CAPÍTULO 02
Miranda, con el mono aferrado al cuello, se introdujo en un estrecho hueco entre dos casas. Era un espacio tan pequeño que, incluso siendo tan delgada, se veía obligada a estar de lado, tan apretada por los dos muros que apenas podía respirar. A juzgar por el hedor a cloaca, el espacio se utilizaba como vertedero de basura y excrementos, de modo que no le fue difícil aguantar la respiración.

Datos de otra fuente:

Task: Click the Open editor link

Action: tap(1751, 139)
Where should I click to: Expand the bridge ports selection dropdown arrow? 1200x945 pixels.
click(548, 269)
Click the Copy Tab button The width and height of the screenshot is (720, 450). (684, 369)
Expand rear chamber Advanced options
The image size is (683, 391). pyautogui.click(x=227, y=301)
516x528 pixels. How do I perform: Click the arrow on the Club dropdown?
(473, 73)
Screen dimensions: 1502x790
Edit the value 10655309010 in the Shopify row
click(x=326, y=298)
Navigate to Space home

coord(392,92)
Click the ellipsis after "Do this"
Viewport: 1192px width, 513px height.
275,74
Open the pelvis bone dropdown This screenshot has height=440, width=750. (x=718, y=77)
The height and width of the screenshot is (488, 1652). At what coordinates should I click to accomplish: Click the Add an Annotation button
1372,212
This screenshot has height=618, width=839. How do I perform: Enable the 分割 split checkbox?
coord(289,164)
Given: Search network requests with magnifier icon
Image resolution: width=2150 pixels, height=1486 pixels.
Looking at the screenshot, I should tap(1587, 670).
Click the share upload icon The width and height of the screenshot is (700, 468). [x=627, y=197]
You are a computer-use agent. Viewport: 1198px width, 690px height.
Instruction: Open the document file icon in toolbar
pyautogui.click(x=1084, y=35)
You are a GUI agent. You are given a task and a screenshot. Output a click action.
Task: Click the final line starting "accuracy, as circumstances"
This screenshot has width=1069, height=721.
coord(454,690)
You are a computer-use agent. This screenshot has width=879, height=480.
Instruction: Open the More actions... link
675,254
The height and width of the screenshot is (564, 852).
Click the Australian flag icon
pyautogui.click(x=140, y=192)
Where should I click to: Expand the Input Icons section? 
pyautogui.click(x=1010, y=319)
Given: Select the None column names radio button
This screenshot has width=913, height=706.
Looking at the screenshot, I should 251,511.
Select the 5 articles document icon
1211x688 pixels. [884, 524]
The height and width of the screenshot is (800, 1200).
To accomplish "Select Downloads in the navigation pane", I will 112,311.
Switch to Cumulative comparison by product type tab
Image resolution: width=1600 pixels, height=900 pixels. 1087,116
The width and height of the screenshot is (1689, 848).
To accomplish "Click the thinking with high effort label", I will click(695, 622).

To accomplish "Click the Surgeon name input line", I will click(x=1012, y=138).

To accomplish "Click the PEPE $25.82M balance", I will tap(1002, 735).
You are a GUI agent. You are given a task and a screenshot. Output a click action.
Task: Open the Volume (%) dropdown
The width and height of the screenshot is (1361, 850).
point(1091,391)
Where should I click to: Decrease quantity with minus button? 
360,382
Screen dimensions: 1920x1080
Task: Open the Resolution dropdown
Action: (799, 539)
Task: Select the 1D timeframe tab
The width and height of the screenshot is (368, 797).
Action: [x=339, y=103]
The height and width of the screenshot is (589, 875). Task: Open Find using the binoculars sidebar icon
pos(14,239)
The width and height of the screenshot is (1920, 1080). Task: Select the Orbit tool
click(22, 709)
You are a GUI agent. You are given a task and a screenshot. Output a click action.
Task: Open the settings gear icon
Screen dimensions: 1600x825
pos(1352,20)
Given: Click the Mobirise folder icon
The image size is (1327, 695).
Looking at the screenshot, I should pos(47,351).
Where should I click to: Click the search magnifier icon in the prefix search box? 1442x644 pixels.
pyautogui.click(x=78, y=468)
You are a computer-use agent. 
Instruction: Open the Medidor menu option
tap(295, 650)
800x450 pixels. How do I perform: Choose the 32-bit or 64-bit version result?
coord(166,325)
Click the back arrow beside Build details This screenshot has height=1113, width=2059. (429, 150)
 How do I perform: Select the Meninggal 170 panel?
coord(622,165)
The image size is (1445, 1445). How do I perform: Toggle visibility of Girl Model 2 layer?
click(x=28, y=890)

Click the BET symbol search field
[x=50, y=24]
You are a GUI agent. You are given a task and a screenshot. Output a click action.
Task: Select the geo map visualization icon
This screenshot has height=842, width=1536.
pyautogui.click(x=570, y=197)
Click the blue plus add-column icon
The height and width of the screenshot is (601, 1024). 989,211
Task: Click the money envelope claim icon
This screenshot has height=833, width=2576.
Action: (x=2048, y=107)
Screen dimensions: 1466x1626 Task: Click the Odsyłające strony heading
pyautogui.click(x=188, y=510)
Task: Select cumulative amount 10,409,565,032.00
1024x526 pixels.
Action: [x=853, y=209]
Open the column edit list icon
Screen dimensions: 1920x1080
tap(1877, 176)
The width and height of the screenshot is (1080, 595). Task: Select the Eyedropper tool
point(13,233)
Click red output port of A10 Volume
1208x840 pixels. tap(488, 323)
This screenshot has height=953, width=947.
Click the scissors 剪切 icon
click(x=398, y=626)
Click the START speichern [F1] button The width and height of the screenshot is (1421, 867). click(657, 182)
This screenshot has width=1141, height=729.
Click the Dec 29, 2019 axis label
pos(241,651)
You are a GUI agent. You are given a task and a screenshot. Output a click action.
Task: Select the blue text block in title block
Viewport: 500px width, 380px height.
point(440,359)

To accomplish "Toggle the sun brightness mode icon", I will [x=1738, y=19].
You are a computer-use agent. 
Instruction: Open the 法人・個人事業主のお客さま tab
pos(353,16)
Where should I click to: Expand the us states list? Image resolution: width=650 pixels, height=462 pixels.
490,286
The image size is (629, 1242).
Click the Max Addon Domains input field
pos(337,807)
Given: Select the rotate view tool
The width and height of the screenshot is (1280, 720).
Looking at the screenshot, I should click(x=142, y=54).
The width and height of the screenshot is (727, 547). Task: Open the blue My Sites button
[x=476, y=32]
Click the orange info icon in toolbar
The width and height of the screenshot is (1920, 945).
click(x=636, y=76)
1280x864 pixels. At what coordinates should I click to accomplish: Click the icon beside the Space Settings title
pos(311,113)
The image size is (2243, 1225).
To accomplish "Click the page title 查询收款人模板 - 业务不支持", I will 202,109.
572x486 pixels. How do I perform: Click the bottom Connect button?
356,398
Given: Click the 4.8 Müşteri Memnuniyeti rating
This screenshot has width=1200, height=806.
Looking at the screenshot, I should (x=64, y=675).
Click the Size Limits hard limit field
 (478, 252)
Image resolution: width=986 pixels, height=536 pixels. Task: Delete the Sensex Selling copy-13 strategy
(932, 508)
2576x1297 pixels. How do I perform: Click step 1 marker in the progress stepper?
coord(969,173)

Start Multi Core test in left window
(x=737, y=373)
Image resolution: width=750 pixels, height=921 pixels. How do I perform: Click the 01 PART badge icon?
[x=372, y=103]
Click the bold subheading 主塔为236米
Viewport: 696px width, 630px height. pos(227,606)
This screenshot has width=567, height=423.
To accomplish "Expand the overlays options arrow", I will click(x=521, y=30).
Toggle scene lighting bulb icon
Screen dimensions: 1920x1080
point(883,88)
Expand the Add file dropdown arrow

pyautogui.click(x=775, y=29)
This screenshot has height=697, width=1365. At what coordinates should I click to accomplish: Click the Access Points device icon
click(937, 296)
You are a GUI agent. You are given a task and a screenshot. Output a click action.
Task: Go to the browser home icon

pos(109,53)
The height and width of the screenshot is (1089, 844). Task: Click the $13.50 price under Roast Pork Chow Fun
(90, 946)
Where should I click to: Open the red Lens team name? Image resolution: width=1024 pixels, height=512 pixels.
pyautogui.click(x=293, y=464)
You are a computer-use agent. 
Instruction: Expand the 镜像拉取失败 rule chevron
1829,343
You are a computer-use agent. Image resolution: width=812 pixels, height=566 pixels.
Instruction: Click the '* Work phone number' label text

Chip castañeteaba los dientes angustiado y temblaba de miedo. Para calmarlo, la chica le acarició la cabeza y el cuello aunque seguía maldiciendo por lo bajo su afición por los objetos pequeños y brillantes. No había pretendido robarle la peineta a aquella mujer, pero nadie le había ofrecido la oportunidad de explicarse. Chip, atraído por un destello plateado producto del sol, se había subido al hombro de una mujer, provocándole un ataque de pánico. Había intentado tranquilizarla con su charla, afanándose al mismo tiempo por sacar la peineta de aquel peinado tan elaborado con la única pretensión de examinarla más de cerca, pero, ¿cómo se le explica esto a la histérica esposa de un burgués mientras unos dedos prensiles rebuscan entre su pelo como si buscaran piojos?
Miranda se había apresurado a recoger al mono, e inmediatamente la muchedumbre había decidido que el animal y ella estaban conchabados. La joven, que gracias a su vida profesional había llegado a familiarizarse con los distintos estados de ánimo del público, consideró que la discreción era la opción más valiente que podía adoptar en ese caso y había huido de un pelotón que le pisaba los talones.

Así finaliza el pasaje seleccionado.